Some who dislike these outcomes have characterized the cases as originalist. Others have suggested that the reasoning in these cases constitute a new “History and Tradition” alternative to original public meaning originalism, or even an alternative to originalism itself.

In a new paper now available on SSRN, UVA Professor Lawrence Solum and I take a deep dive into the methodology of these three cases. Each case raises important questions about the Court’s approach to constitutional interpretation and construction. Do Dobbs, Bruen, and Kennedy represent a new theory of constitutional interpretation and construction based on history and tradition? In the alternative, should the references to history and tradition in these opinions be understood through the lens of constitutional pluralism as modalities of constitutional argument? Finally, can the use of history and tradition in Dobbs, Bruen, and Kennedy be reconciled with the Supreme Court’s embrace of originalism?
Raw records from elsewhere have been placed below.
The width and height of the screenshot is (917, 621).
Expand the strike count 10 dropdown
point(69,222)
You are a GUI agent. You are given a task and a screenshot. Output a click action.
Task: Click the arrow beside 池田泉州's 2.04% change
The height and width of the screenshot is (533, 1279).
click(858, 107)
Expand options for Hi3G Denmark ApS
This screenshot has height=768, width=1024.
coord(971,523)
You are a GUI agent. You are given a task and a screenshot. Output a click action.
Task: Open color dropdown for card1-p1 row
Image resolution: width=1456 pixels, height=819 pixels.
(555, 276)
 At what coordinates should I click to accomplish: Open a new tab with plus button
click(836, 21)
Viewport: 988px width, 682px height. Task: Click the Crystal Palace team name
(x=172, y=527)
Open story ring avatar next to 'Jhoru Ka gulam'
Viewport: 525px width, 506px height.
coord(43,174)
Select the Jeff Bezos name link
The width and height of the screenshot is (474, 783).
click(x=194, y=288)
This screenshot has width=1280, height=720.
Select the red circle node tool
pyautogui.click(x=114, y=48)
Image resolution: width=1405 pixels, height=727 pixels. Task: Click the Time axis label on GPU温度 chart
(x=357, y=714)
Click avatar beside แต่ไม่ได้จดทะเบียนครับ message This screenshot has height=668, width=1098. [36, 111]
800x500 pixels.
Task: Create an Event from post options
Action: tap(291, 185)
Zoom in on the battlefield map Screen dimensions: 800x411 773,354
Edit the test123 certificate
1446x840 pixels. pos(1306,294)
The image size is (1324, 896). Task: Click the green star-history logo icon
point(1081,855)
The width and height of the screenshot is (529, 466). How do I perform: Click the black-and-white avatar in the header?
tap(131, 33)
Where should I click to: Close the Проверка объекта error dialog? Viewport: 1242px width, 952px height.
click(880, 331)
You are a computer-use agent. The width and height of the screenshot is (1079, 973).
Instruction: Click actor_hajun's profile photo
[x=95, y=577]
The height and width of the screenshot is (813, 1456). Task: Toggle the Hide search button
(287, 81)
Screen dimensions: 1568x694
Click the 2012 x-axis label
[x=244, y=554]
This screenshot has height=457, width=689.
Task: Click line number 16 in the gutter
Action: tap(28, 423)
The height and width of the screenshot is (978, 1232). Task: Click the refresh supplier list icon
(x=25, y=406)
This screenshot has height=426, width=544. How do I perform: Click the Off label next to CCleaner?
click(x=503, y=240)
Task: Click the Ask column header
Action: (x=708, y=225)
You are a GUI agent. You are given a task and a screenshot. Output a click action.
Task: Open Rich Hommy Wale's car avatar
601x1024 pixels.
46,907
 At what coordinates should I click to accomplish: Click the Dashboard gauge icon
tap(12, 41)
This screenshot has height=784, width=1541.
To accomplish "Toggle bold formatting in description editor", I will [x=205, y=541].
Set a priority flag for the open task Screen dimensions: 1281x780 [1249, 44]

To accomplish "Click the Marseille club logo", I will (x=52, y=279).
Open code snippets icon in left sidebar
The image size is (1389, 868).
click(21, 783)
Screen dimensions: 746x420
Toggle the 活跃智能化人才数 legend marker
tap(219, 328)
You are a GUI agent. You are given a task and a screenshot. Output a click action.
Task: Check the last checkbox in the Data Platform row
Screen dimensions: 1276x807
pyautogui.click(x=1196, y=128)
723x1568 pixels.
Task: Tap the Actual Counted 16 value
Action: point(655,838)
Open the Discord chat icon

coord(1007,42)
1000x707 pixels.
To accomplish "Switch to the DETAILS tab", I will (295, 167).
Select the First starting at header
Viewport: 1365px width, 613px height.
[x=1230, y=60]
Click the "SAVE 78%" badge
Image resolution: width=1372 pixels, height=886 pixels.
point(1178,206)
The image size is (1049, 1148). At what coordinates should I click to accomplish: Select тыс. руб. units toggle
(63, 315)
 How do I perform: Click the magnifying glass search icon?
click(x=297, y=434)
In this paper, we do not express our agreement or disagreement with the outcomes in these cases. Instead, we take this opportunity to elucidate the constitutional concepts of history and tradition and identify four distinct roles that history and tradition can play: (1) as evidence of original meaning and purpose; (2) as modalities of constitutional argument within a constitutional pluralism framework; (3) as a novel constitutional theory, which we call “historical traditionalism”; and (4) as implementing doctrines. With these concepts in mind, we then investigate the roles of history and tradition in Dobbs, Bruen, and Kennedy. Lastly, we articulate a comprehensive strategy for the incorporation of history and tradition in constitutional jurisprudence.

The paper is Originalism after Dobbs, Bruen, and Kennedy: The Role of History and Tradition.